The summer solstice, the longest day of the year, is our one chance to truly max out on daylight fun. This year, June 21 falls on a Saturday, so there’s no excuse to while the day away indoors. Catching the sunrise and tracking that golden orb to sunset is required for a self-respecting solstice celebration; here are a few ideas for all those long hours in between.
With a little more than 15 hours of daylight to burn, the first day of summer is an ideal time to conquer an extra-long bike or hike trip. See how much of the 95-mile Bonneville Shoreline Trail you can pedal in a day. Or, tackle a tantalizing peak like Mount Nebo; at 11,929 feet, it’s the tallest in the Wasatch Range. The North Ridge is the “easy” route. Ten miles long, it takes nine to 12 hours to complete. The sun will be up for it—are you?
For more information, call Uinta-Wasatch-Cache National Forest at 801-466-6411
The Sunrise to Sundown Lounge
Always out on an epic? Switch it up. Take an all-day picnic, lounge around and watch the sun and its shadows slowly shift around you. While any favorite outside spot with long views and a bit of shade will do, watching the Caribbean-like Bear Lake sparkle blue and bluer under the shifting sun is so mesmerizing you might as well take all day to do it. Hit up Bear Lake State Park at sunrise. Yes, it’s early, but you’ve got all day to nap. Stake out a spot with some shade and set up shop.
Bear Lake State Park, 940 N. Bear Lake Blvd., Garden City, 435-946-3343, $8 vehicle entrance fee, StateParks.Utah.gov
The Hat Trick
Utopia for outdoor-adventure lovers, Utah has a bit of it all. How much can you fit into one day? We figure at least a three-fer; it’s all about proximity and well-considered logistics. Moab’s River Road (Highway 128) is an excellent example.
Hike: Take a sunrise tour of the Fisher Towers.
Boat: Jump on the Colorado River’s Moab Daily section from Hittle Bottom to Take-Out Beach through the heat of the day (if you go with an outfitter, take an afternoon half-day trip).

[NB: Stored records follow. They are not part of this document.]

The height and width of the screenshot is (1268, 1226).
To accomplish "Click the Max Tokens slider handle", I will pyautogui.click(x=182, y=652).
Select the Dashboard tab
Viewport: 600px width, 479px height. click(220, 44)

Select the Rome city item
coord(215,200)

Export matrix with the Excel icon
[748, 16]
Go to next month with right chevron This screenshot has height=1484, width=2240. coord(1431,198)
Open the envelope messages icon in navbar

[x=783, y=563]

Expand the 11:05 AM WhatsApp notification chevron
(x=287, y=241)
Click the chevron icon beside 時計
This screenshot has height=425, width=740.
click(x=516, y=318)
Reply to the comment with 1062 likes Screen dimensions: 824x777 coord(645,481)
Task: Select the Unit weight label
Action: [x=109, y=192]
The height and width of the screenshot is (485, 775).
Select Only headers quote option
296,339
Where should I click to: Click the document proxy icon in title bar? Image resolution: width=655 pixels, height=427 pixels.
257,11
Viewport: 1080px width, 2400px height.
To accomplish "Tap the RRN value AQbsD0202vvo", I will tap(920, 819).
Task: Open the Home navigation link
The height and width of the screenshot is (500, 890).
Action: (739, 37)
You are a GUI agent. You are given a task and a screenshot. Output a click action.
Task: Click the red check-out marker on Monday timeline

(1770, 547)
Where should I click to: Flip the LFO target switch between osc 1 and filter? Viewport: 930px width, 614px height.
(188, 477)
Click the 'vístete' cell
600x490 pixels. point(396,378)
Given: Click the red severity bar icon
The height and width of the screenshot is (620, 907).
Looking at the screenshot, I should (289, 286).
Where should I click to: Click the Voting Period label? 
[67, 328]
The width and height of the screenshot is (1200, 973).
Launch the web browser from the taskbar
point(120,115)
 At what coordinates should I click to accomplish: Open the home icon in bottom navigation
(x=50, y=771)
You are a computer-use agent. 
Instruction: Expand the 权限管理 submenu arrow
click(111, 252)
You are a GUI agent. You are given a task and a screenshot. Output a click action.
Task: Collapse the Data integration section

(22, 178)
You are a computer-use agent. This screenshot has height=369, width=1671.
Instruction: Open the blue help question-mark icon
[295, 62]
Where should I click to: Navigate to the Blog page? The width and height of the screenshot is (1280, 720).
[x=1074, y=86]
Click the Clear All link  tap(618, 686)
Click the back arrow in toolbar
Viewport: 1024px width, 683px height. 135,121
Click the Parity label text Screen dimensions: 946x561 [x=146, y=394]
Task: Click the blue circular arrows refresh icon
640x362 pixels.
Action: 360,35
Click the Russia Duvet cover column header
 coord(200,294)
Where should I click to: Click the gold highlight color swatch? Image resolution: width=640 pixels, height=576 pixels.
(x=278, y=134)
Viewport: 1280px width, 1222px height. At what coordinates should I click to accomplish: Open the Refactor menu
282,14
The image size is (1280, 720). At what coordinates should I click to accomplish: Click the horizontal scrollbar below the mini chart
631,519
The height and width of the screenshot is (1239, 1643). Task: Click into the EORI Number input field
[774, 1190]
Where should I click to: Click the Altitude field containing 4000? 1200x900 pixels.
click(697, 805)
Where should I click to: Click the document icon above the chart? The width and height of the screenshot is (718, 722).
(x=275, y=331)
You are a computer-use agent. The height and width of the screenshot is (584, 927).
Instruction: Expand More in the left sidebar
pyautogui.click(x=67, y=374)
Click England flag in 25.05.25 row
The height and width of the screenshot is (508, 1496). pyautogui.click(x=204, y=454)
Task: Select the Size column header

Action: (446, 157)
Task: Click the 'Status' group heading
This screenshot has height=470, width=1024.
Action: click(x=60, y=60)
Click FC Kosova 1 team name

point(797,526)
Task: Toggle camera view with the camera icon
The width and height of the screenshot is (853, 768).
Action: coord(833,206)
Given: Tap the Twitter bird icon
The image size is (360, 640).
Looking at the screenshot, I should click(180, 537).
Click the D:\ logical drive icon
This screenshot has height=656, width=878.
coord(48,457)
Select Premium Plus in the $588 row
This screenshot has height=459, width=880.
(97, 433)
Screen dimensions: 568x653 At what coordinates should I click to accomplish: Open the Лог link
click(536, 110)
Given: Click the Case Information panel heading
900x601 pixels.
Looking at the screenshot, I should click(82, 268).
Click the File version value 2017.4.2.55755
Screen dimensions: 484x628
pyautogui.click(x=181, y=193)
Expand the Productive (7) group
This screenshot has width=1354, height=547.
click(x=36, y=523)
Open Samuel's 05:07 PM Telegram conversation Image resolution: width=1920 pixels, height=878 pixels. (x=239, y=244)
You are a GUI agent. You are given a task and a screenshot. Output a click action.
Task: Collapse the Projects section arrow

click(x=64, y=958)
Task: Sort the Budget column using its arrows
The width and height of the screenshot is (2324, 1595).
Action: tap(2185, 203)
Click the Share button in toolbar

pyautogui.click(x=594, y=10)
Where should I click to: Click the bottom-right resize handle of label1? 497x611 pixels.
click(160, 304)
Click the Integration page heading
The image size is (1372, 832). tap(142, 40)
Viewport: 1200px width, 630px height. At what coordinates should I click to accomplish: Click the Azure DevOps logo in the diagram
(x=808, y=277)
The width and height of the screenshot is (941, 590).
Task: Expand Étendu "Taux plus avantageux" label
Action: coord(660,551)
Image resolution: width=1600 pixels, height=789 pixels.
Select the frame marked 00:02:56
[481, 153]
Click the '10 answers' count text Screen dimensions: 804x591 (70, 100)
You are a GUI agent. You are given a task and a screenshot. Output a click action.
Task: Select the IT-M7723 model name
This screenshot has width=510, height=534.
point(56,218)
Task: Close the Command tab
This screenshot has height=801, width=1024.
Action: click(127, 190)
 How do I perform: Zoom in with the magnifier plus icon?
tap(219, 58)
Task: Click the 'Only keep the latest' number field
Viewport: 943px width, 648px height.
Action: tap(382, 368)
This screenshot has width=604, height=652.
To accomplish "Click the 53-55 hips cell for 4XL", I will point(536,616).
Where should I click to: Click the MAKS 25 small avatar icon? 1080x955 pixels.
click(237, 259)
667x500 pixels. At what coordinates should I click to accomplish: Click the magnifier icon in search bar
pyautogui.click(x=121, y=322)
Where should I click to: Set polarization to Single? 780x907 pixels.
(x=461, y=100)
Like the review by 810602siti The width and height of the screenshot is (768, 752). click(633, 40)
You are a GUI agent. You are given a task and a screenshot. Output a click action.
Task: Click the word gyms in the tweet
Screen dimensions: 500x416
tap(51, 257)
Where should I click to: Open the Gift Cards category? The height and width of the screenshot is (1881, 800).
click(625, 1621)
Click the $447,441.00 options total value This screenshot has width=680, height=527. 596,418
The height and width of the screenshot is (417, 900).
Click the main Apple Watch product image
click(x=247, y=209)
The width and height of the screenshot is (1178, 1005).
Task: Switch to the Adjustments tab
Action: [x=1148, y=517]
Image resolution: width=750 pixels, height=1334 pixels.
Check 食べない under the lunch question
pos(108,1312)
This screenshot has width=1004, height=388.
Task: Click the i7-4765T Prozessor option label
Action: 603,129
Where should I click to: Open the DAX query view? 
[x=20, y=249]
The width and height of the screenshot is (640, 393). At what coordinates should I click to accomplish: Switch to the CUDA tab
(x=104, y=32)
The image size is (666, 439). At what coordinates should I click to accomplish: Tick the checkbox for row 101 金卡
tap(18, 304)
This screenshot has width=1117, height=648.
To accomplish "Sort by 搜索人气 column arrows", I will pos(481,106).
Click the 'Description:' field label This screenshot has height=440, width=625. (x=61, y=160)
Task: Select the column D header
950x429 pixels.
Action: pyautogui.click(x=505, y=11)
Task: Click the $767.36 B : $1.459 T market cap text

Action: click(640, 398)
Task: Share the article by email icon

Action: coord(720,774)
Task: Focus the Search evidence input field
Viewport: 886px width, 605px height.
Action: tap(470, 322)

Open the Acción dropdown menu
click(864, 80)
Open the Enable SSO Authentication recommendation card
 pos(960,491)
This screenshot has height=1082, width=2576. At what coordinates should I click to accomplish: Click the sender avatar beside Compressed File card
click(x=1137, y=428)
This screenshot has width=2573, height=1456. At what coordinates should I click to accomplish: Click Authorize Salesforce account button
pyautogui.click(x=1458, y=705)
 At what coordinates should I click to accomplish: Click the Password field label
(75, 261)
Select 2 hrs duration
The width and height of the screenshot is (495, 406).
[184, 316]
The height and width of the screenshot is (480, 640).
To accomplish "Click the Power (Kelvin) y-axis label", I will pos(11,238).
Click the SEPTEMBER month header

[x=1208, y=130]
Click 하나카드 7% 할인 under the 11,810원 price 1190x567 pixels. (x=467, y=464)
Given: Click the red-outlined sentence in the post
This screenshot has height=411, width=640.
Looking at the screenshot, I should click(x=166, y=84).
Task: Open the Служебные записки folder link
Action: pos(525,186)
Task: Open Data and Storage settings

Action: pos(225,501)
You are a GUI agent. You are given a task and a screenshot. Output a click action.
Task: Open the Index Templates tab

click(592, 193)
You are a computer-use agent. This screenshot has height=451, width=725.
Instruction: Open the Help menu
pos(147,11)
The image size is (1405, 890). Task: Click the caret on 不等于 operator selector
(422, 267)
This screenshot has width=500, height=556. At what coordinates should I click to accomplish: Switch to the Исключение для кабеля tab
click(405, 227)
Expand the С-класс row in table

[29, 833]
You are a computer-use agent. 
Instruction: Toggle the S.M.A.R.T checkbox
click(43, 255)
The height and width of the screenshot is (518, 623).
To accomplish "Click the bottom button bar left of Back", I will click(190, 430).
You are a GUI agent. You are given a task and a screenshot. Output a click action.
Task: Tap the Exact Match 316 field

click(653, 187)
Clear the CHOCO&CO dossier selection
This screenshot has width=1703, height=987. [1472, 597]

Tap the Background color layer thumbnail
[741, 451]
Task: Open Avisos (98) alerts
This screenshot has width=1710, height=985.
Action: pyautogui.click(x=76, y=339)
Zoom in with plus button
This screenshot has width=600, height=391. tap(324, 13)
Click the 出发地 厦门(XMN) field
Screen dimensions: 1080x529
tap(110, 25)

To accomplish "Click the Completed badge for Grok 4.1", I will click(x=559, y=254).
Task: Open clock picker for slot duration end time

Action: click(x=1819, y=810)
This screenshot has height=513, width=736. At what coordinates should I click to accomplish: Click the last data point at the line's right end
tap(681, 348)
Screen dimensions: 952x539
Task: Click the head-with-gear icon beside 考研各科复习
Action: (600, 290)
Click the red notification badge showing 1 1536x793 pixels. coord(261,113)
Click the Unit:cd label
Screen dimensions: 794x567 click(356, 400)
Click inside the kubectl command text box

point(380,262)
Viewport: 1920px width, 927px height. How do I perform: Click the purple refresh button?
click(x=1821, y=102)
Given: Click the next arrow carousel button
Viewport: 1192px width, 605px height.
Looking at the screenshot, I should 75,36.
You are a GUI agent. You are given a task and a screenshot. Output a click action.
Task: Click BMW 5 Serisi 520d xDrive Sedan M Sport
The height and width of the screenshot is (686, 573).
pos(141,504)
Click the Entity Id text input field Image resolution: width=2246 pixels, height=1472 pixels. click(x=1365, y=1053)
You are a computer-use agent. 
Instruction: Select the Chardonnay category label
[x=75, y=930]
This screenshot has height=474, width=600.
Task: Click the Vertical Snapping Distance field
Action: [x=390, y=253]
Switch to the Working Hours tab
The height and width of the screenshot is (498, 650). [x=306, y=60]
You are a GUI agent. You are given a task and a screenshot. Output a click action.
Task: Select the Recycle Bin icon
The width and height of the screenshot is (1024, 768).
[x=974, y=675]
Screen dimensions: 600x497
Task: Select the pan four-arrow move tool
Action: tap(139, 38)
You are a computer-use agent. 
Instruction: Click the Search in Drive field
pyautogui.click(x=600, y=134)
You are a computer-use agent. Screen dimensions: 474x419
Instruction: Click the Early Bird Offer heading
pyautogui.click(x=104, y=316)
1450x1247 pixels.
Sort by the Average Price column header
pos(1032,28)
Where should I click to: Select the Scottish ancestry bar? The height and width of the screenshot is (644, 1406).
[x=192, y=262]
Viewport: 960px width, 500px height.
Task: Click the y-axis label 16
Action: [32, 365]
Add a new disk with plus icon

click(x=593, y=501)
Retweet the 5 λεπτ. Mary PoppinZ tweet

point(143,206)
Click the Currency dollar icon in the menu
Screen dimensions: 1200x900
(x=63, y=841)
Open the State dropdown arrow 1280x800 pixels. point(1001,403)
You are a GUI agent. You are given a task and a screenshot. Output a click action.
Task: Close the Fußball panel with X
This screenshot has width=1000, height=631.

Boulder: As the canyons cool, mosey south one bend down the road to Big Bend for a boulder session. Mix and match options: Bike the new Moab Canyon Pathway bike lane along the River Road, or hike to Morning Glory Natural Bridge through Negro Bill Canyon.
For more information, call Moab Information Center at 800-635-6622
Throw the Sun a Party
Come on, it’s finally summer; throw the sun a party! You can celebrate the bounty that the sun provides by hosting a locavore potluck featuring fresh local foods. Wake up early and greet the day with a cup of joe. The beans weren’t grown in the Beehive State, but try to seek out a local roaster. Head to the closest farmers market for breakfast, find a list at Utah’s Own (UtahsOwn.Utah.gov), and search out ingredients for your feast. Expect inspiration such as spicy arugula and scallions, cooling basil, lip-staining cherries and sweet, juicy blueberries. Head home to whip up your offering. The invitation should read: “backyard sunfest, lunchtime to sunset, bring food and drink to last.”
Check the Solar Calendar
Modern life has built walls, towers and subdivisions obscuring the horizon. What better way to reconnect than to contemplate man’s longstanding connection to the sun’s journey across our sky?
Take the Solstice Panel at Hovenweep National Monument (970-562-4283, NPS.gov/Hove) in southwestern Colorado for example. At sunrise on the summer solstice, cleverly positioned circular petroglyphs etched in the sandstone by Ancestral Puebloans are sliced in half by two horizontal beams of light, which slowly meet as the sky brightens.
The Sun Tunnels (UMFA.Utah.edu/suntunnels_selfguide), a more modern take, adorn the Great Basin Desert. Among the earliest examples of land art, they were installed in 1973 by Nancy Holt (who died in February) to illuminate our connection to the environment. The four concrete cylinders—18 feet long, 9 feet in diameter—form a cross and are each aligned to frame either the summer or winter solstice sunrise and sunset. This year, expect crowds commemorating Holt’s achievement and life’s work. The only shade out there is offered by the tunnels themselves, and late June is plenty hot, so plan appropriately.